Weakly compact sets and weakly compact pointwise multipliers in Banach function lattices

TL;DR

This paper characterizes Banach function lattices where weakly compact sets are equi-integrable, showing they are exactly the 1-disjointly homogeneous spaces, and applies these results to weakly compact pointwise multipliers.

Contribution

It establishes a precise equivalence between weakly compact sets and equi-integrability in Banach lattices, introduces new examples, and characterizes weakly compact multipliers.

Findings

Spaces satisfying Dunford-Pettis criterion are 1-disjointly homogeneous.

Dunford-Pettis criterion is equivalent to de la Vallée Poussin criterion in rearrangement invariant spaces.
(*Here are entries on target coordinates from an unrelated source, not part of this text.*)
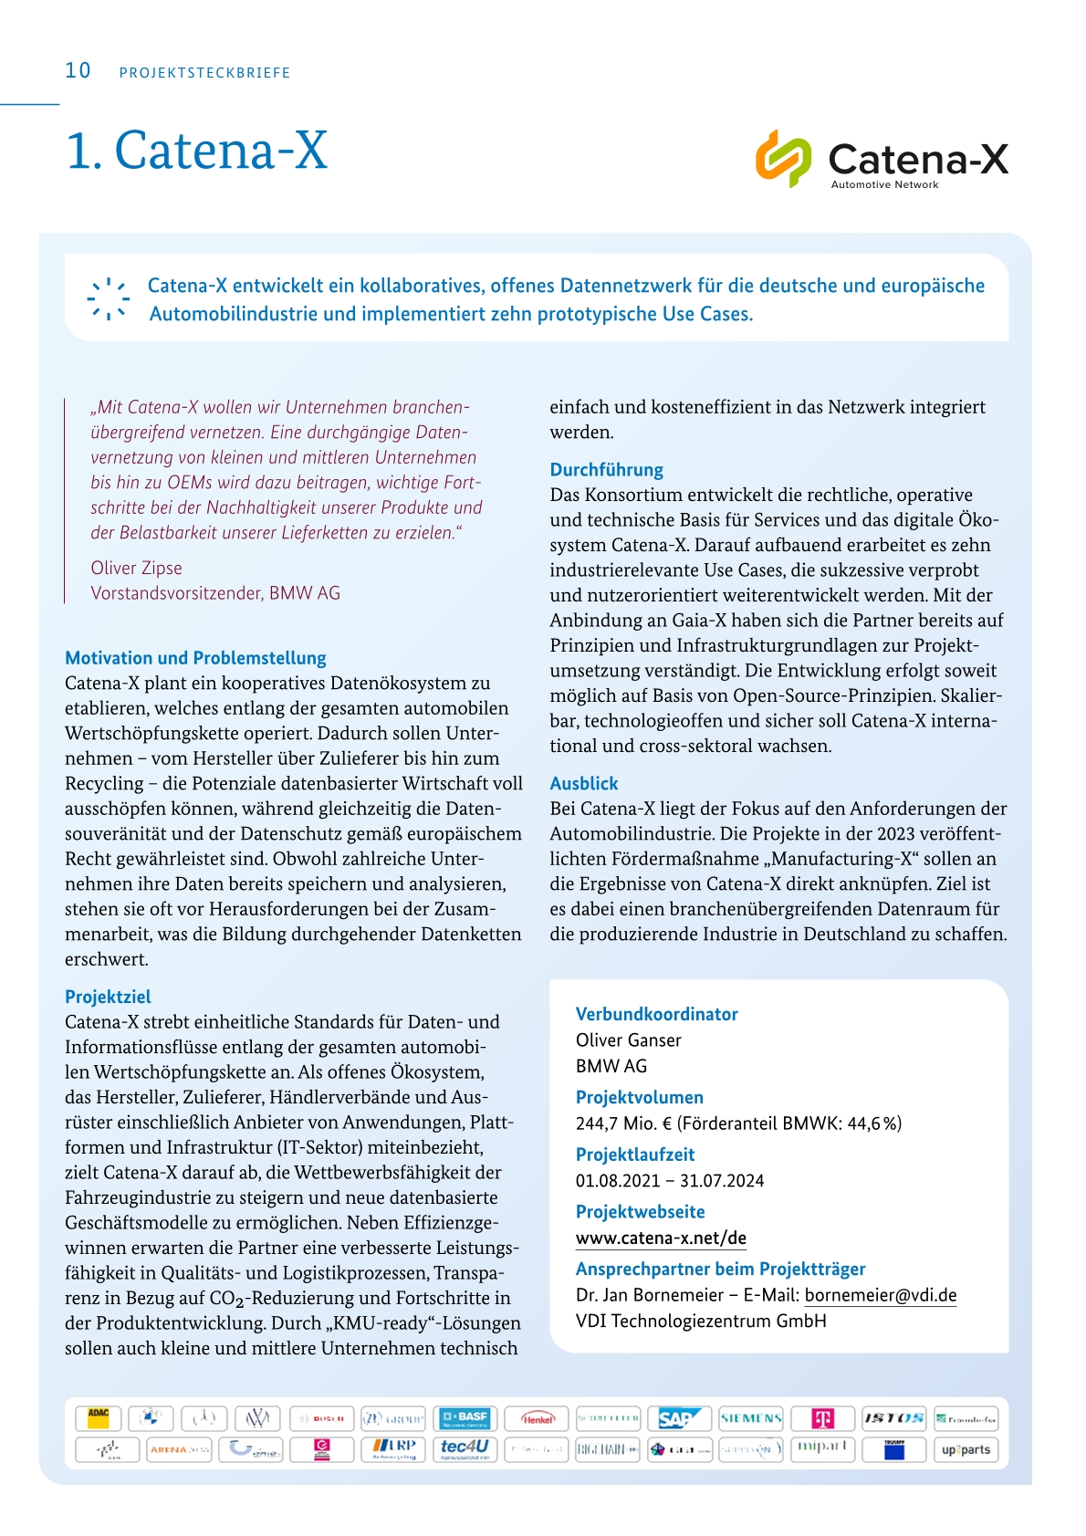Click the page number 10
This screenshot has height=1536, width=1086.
point(78,71)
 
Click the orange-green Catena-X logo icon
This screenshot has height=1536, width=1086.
point(783,159)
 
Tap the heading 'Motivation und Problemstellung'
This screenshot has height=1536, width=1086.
point(195,658)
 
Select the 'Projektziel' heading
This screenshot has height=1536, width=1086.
point(108,997)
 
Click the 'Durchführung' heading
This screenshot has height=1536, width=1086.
point(606,470)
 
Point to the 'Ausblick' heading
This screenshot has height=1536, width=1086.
point(583,783)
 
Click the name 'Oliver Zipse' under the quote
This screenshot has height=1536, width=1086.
point(136,568)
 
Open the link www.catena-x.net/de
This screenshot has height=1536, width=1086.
point(661,1238)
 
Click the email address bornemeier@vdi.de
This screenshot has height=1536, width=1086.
point(880,1295)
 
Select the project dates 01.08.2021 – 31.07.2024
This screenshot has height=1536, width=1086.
point(669,1181)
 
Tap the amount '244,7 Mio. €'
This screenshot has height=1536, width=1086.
point(623,1123)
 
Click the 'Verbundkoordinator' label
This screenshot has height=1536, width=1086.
point(656,1014)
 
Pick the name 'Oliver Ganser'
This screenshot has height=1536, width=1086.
point(628,1040)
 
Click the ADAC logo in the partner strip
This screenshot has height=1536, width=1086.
point(98,1417)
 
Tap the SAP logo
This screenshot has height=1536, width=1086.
point(680,1418)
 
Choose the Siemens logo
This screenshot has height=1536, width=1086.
point(751,1418)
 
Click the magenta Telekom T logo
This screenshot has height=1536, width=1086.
point(822,1418)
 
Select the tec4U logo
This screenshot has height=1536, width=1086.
point(465,1448)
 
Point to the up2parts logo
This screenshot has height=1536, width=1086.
point(966,1449)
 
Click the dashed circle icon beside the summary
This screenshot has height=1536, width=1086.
point(108,298)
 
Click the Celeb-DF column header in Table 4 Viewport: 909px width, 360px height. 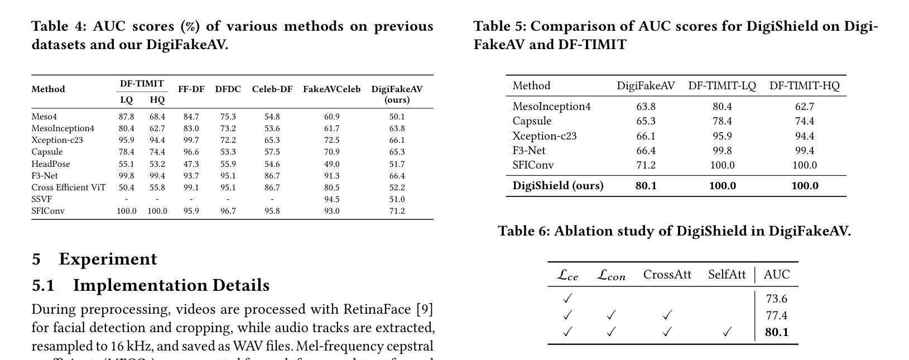[272, 89]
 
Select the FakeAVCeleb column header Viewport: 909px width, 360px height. [331, 89]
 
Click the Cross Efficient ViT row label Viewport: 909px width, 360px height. [68, 188]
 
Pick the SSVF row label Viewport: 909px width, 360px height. [41, 199]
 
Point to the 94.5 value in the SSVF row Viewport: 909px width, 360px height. [331, 199]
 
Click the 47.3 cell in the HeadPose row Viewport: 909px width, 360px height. [191, 164]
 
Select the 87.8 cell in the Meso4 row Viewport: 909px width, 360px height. [126, 117]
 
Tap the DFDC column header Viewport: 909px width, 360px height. [228, 89]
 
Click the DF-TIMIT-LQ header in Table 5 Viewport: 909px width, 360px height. [722, 86]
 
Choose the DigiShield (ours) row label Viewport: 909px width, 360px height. [558, 186]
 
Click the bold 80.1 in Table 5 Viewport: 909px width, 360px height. [646, 186]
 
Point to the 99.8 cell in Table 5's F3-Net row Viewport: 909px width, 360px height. [722, 151]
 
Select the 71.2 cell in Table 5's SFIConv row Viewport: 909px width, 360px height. [646, 165]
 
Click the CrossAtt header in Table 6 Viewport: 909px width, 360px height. [667, 275]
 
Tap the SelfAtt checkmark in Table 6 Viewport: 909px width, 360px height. [727, 332]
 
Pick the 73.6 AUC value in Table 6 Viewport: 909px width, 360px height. [776, 299]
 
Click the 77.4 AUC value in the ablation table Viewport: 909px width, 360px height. [776, 315]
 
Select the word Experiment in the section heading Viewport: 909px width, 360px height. [108, 259]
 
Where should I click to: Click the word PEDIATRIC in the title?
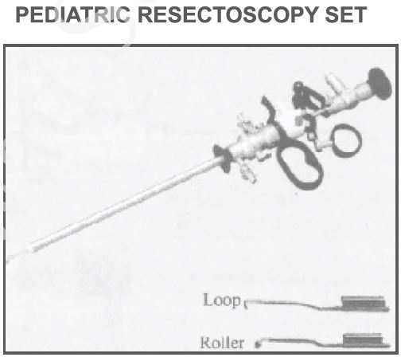(x=72, y=14)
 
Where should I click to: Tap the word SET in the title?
(x=346, y=14)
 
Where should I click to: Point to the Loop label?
(x=222, y=300)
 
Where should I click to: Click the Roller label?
(x=222, y=343)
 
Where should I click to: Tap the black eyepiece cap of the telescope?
(x=380, y=84)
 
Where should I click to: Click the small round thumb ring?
(x=345, y=139)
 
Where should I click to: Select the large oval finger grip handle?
(x=300, y=165)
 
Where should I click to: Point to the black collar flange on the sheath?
(x=224, y=159)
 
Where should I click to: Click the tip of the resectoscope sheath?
(x=8, y=259)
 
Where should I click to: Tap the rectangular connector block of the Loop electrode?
(x=364, y=303)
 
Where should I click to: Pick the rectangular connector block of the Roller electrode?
(x=365, y=340)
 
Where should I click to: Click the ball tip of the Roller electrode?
(x=257, y=344)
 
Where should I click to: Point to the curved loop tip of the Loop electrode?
(x=246, y=304)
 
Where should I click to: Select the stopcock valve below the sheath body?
(x=249, y=173)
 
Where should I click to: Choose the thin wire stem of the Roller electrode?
(x=301, y=341)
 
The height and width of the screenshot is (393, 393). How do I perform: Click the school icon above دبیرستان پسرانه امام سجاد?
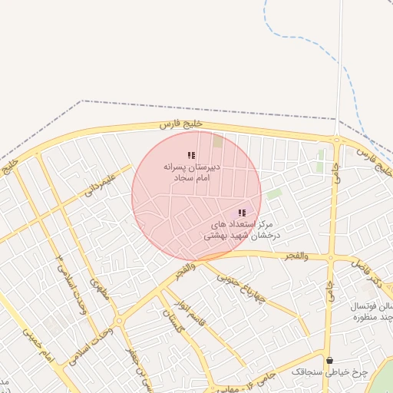[x=191, y=155]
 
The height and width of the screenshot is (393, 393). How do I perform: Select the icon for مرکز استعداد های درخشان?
[x=242, y=213]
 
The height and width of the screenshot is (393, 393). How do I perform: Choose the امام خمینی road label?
[x=36, y=345]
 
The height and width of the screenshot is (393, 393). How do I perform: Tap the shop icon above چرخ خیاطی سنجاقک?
[x=330, y=360]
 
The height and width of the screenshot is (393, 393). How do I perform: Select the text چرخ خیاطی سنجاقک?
[x=329, y=372]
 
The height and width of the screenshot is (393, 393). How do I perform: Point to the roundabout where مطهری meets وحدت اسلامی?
[x=118, y=321]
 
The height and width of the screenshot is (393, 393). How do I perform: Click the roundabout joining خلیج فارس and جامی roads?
[x=336, y=140]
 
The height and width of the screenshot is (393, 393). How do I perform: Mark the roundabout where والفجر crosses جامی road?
[x=330, y=259]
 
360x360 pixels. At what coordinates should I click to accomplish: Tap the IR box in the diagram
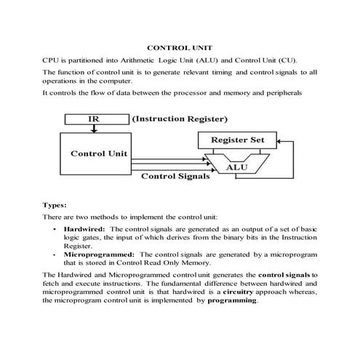94,119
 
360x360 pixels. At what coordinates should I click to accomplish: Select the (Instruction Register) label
179,119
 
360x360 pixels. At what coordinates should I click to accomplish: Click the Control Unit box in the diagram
99,154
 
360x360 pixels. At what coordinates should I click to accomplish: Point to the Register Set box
237,140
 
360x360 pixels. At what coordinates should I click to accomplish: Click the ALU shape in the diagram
237,167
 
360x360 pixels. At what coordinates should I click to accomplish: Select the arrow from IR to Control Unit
94,129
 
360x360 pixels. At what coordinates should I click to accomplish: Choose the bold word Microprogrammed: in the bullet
92,255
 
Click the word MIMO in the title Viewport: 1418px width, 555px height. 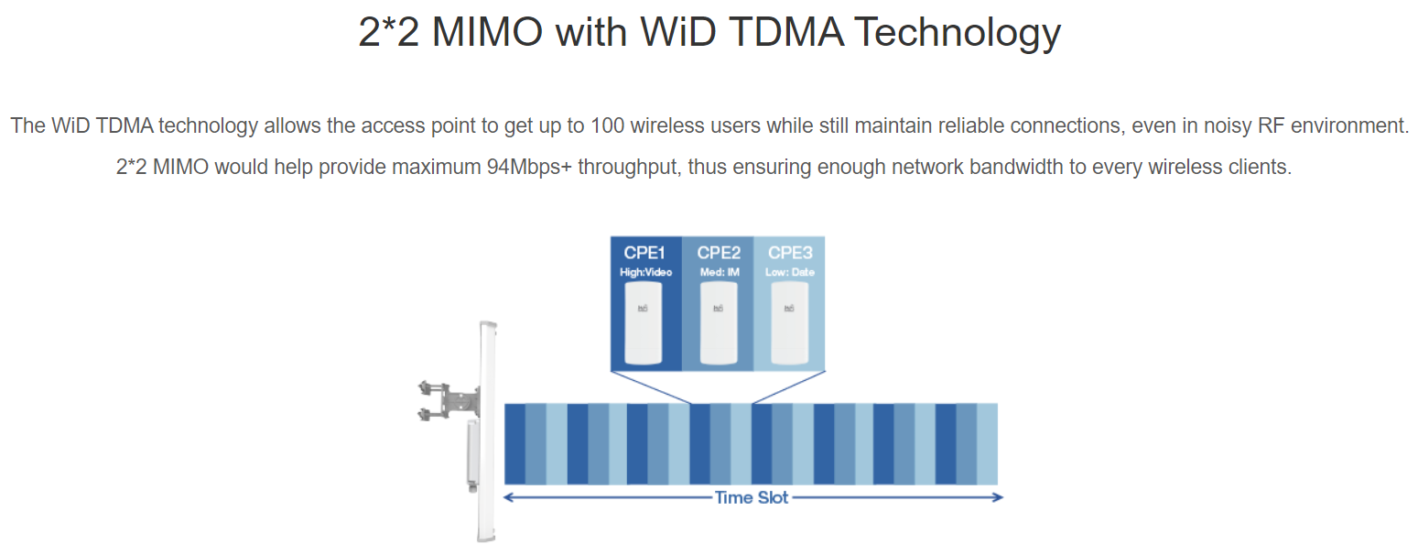pyautogui.click(x=487, y=32)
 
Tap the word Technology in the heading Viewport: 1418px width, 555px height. pyautogui.click(x=957, y=33)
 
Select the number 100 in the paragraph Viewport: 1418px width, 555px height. pyautogui.click(x=607, y=125)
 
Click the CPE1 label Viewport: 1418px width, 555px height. pyautogui.click(x=644, y=253)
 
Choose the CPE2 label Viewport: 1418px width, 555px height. pyautogui.click(x=719, y=253)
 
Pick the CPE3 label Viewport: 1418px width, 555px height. pyautogui.click(x=790, y=253)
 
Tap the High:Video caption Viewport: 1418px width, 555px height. pyautogui.click(x=645, y=272)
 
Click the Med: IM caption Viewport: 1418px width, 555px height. pyautogui.click(x=720, y=272)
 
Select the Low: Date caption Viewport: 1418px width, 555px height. pyautogui.click(x=790, y=272)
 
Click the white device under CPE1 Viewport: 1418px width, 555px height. pyautogui.click(x=644, y=323)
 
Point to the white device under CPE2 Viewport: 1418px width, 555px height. pyautogui.click(x=719, y=323)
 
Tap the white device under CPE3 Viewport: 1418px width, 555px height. pyautogui.click(x=789, y=323)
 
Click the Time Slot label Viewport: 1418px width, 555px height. pyautogui.click(x=752, y=497)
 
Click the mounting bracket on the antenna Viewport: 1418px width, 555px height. pyautogui.click(x=449, y=400)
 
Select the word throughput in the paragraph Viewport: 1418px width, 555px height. pyautogui.click(x=629, y=168)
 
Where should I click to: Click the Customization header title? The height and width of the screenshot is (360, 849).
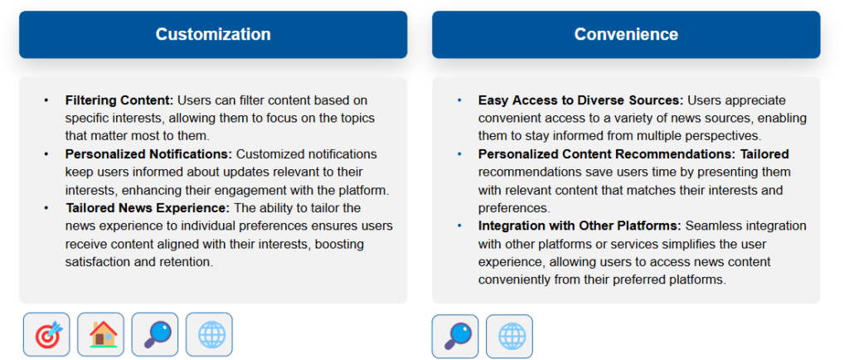tap(213, 35)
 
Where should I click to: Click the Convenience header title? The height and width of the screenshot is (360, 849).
tap(626, 35)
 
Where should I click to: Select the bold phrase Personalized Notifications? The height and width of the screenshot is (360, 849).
tap(149, 154)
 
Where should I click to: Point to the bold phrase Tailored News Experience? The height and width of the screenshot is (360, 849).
tap(148, 208)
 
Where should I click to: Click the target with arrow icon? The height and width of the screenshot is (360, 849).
tap(46, 334)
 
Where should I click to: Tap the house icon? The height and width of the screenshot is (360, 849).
tap(100, 334)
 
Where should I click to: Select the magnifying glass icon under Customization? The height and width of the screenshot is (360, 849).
tap(155, 334)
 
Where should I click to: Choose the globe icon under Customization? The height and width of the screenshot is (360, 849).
tap(209, 334)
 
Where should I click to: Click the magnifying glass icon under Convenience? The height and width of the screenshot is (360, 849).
tap(455, 336)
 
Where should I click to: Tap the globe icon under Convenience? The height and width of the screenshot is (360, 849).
tap(510, 336)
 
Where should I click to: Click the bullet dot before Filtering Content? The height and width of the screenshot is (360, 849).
tap(46, 100)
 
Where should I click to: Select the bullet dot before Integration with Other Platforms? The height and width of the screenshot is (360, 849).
tap(459, 226)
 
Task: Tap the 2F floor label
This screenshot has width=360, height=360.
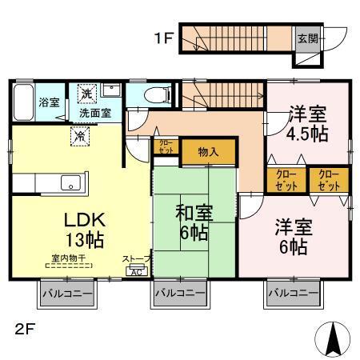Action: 23,328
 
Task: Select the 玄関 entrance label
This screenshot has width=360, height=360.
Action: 307,37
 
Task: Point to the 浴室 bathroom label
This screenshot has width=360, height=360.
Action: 50,102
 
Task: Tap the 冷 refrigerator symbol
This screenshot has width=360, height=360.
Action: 81,136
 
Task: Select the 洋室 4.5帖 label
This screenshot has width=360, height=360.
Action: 306,123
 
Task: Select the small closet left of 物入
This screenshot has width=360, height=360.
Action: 164,149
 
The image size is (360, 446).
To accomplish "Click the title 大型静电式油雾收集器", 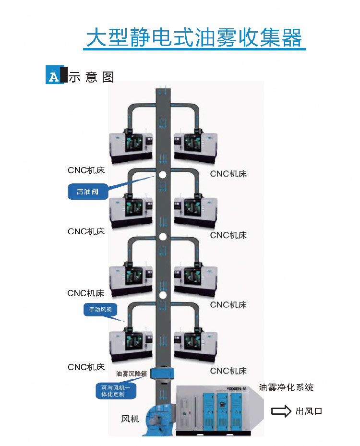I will pos(194,38).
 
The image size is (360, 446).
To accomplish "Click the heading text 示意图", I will pos(91,77).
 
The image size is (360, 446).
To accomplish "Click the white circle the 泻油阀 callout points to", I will pos(163,175).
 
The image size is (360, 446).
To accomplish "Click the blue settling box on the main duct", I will pos(162,373).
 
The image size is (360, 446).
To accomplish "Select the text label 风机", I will pos(130,419).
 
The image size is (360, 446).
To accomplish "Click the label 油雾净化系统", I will pos(286,387).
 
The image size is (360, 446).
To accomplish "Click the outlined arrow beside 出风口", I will pos(281,411).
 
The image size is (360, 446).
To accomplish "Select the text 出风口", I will pos(309,411).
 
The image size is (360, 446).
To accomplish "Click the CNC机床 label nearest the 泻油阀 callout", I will pos(86,169).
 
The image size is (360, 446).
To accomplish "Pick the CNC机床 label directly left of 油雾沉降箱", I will pos(86,367).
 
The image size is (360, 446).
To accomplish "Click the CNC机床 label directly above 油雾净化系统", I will pos(228,371).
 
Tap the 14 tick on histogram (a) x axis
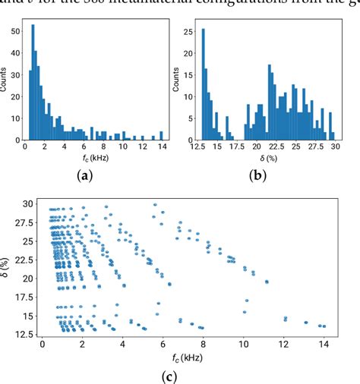161,148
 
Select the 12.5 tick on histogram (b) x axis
201,148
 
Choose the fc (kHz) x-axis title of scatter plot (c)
182,357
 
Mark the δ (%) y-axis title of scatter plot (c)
8,269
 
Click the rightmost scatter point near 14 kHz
324,326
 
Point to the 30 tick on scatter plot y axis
28,204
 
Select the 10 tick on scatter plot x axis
243,344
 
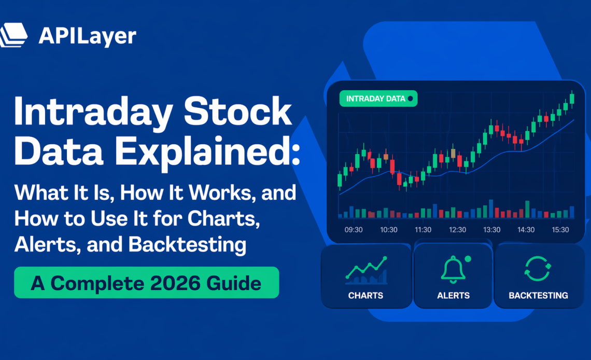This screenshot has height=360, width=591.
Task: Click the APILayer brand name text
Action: point(87,36)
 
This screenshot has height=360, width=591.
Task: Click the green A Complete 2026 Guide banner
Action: point(146,283)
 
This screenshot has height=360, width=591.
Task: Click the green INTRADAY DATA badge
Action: point(378,98)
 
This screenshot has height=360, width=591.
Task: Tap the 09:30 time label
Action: point(354,230)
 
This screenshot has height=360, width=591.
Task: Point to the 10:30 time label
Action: point(388,230)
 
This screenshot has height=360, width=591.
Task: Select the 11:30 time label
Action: point(423,230)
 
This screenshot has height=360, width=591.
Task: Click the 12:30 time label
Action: point(457,230)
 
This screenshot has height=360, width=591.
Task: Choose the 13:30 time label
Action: point(491,230)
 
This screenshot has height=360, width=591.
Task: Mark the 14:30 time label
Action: point(526,230)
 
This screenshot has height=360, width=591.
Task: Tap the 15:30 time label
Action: point(560,230)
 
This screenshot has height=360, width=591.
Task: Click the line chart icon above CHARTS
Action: point(366,270)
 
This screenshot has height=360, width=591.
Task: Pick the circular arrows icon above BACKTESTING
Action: point(538,269)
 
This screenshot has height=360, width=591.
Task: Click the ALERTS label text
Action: point(454,296)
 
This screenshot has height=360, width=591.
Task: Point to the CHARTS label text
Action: point(366,296)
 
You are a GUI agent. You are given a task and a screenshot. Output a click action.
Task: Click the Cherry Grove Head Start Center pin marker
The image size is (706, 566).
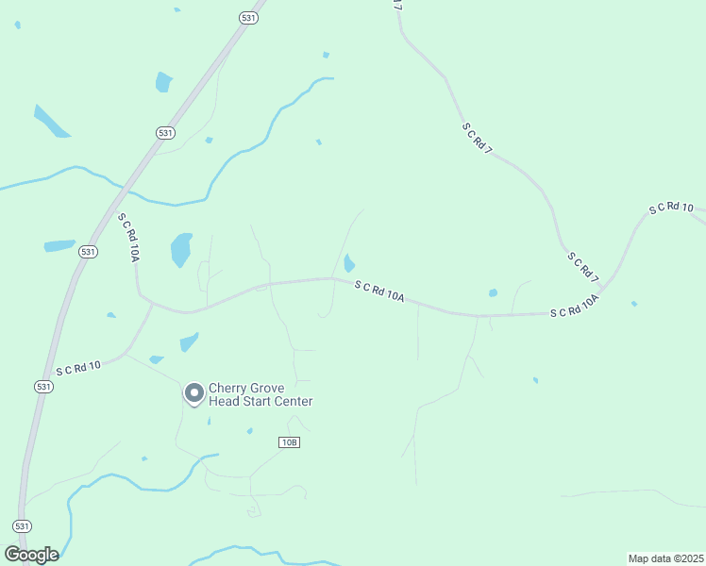(194, 392)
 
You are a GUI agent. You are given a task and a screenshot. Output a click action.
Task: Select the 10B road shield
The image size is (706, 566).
(289, 442)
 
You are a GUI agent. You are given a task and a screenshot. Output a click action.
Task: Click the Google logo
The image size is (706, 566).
(31, 554)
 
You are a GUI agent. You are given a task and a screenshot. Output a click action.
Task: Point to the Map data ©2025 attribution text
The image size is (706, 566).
(665, 558)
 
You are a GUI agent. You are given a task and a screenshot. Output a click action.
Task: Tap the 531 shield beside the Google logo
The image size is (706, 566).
(22, 525)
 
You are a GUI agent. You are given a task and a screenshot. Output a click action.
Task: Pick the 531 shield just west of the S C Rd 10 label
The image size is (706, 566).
(42, 387)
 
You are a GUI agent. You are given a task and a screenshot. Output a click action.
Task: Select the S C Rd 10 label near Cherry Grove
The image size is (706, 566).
(78, 367)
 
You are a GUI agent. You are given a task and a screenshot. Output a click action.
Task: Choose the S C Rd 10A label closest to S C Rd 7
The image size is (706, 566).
(575, 307)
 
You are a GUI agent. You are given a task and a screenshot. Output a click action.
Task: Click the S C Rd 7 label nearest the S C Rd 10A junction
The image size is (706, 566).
(583, 265)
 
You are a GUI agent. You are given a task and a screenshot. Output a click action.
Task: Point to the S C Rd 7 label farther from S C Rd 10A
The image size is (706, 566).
(478, 138)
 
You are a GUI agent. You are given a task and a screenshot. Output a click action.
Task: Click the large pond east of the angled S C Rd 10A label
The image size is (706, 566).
(181, 250)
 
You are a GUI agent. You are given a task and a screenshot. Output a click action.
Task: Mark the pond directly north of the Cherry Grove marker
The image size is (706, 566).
(190, 341)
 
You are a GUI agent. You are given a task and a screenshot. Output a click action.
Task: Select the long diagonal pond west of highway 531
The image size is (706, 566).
(51, 122)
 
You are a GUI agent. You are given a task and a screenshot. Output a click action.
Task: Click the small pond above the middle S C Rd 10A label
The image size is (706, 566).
(349, 262)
Characterization of weakly compact pointwise multipliers between Banach function lattices.

Abstract

We prove that the class of Banach function lattices in which all relatively weakly compact sets are equi-integrable sets (i.e. spaces satisfying the Dunford-Pettis criterion) coincides with the class of 1-disjointly homogeneous Banach lattices. A new examples of such spaces are provided. Furthermore, it is shown that Dunford-Pettis criterion is equivalent to de la Vallee Poussin criterion in all rearrangement invariant spaces on the interval. Finally, the results are applied to characterize weakly compact pointwise multipliers between Banach function lattices.